View Full Version : Algebraic Sum
Alejandro Sanchez
Apr 21, 2010, 01:29 PM
f(x)=[(x+∆x )+2/((x+∆x))]-[((x)+2/((x) )) ]
ebaines
Apr 21, 2010, 02:29 PM
Two items:
1. Why do you have so many parentheses in this equation? It looks like what you mean is this:
f(x) = x + \Delta x + \frac x {(x + \Delta x)} - (x + \frac 2 x )
is that right?
2. Do you have a question?
Alejandro Sanchez
Apr 21, 2010, 02:41 PM
You are right, to many parenthesis.

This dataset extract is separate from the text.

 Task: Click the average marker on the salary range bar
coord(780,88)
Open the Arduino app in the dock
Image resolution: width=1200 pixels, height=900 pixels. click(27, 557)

Here is the correct the equation.
f(x)=[(x+∆x+2)/(x+∆x)]-[(x+2)/(x)]
ebaines
Apr 21, 2010, 02:46 PM
OK great. That answers the first item I asked about. But how about the second - do you have a question?
Alejandro Sanchez
Apr 21, 2010, 02:51 PM
Ok. My question is, what it would be the final result if I make the algebraic sustraction of the first function minus the second function.
First function: [(x+∆x+2)/(x+∆x)] MINUS (-) Second function: [(x+2)/(x)]
ebaines
Apr 21, 2010, 03:06 PM
I get:
f(x) = \frac {-2 \Delta x} {x(x+ \Delta x)}
which for small values of \Delta x approaches:
f(x) = \frac {-2 \Delta x} {x^2}
Alejandro Sanchez
Apr 21, 2010, 03:16 PM
Ok, great. And for the following one:
First function: [(x+∆x)+(2/(x+∆x))] MINUS (-) Second function: [x+(2/x)]
Alejandro Sanchez
Apr 21, 2010, 03:42 PM
Thanks.